● **WHAT TO WORK ON**
Once you have checked the records that follow, state how many of their lines hold "Open", giving the number only.

● **MATERIAL SUPPLIED**
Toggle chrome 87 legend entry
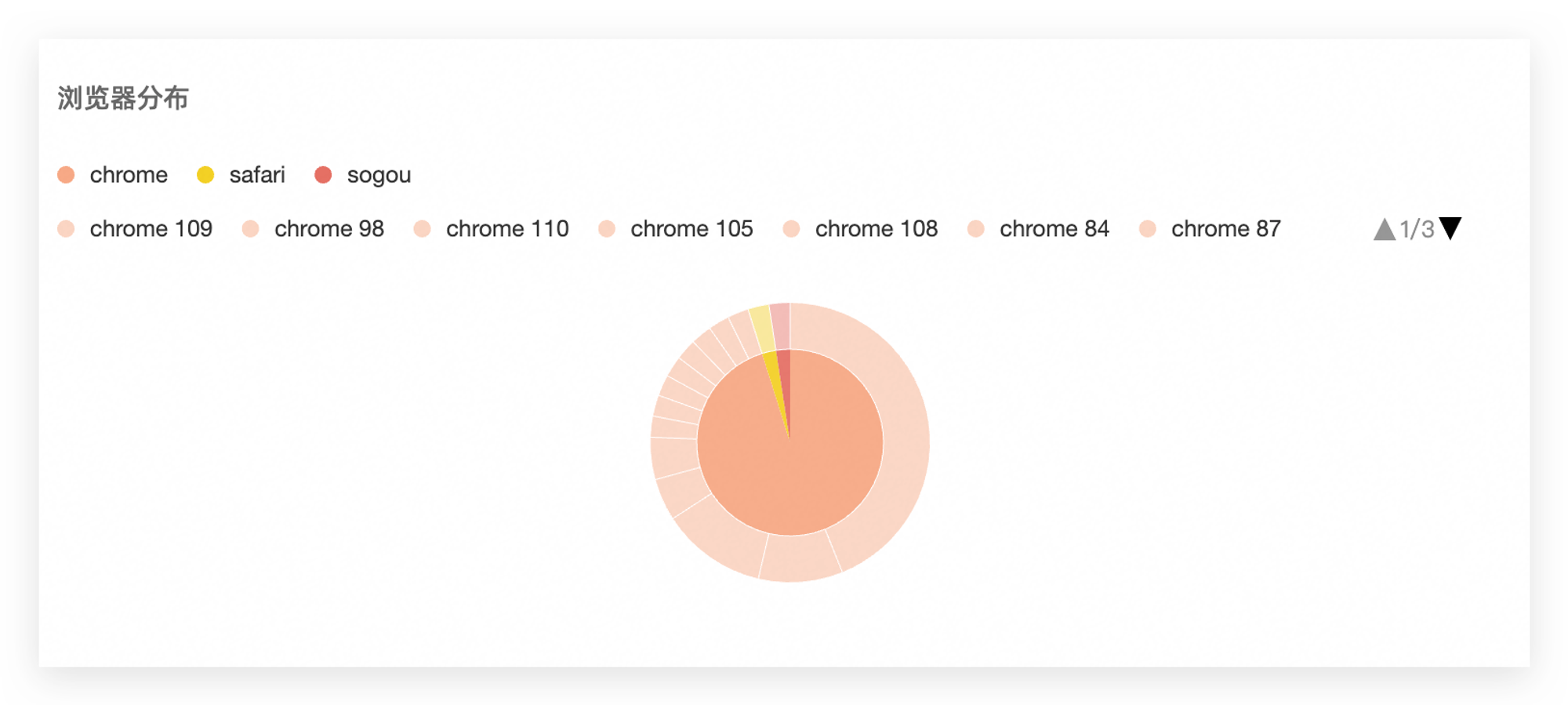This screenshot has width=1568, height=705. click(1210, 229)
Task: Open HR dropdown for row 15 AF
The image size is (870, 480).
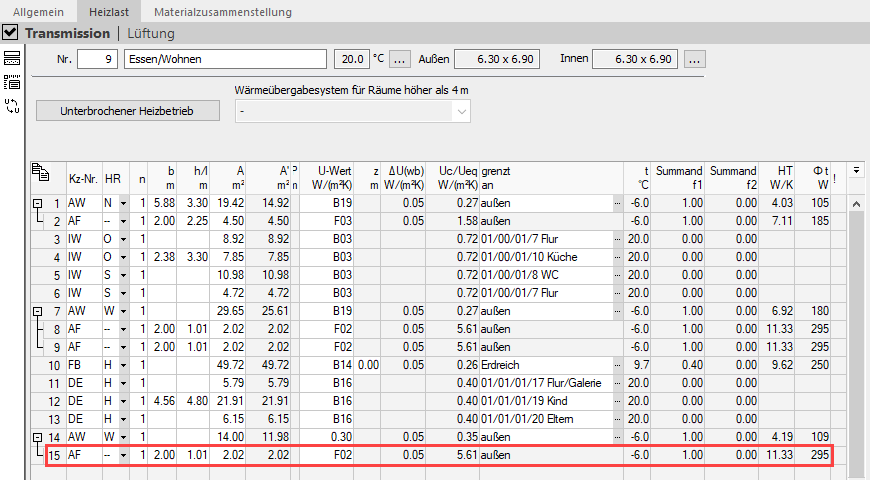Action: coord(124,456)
* * *
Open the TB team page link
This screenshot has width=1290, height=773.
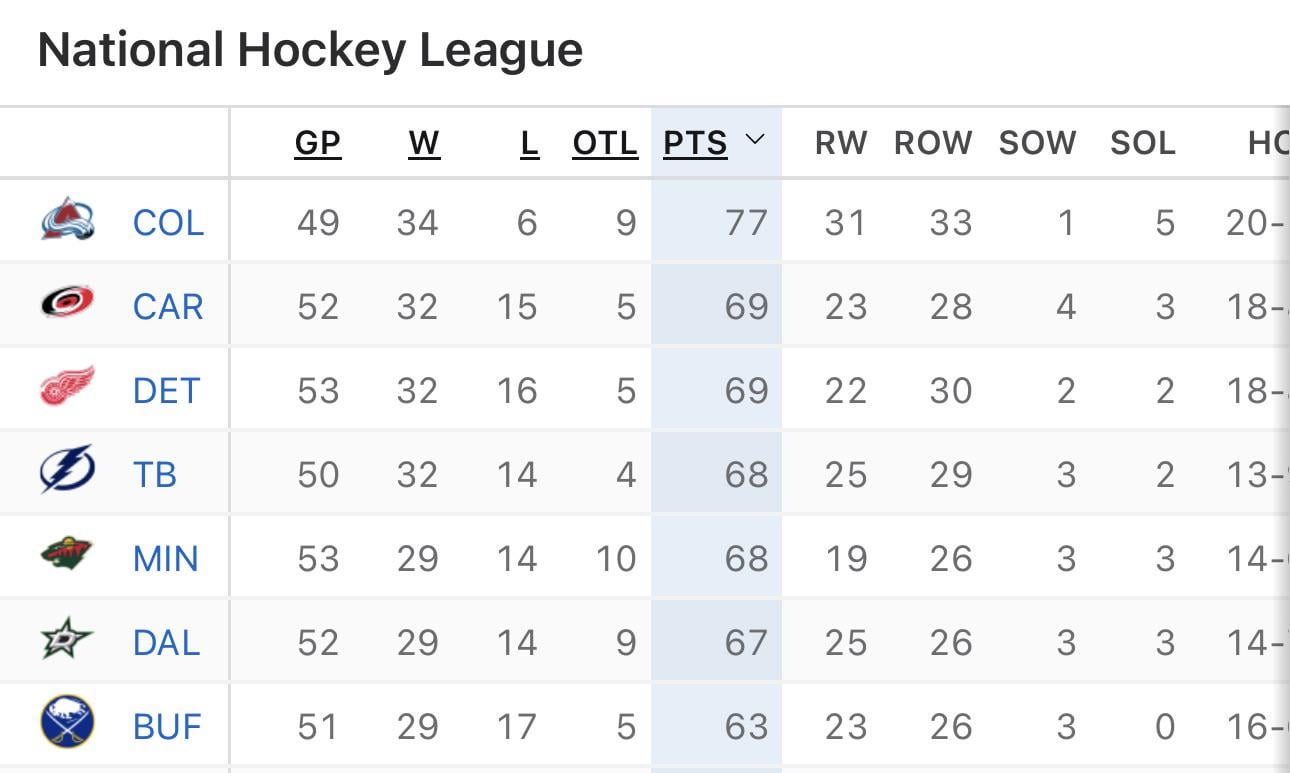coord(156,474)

● **SOLUTION TO THE EXERCISE**
2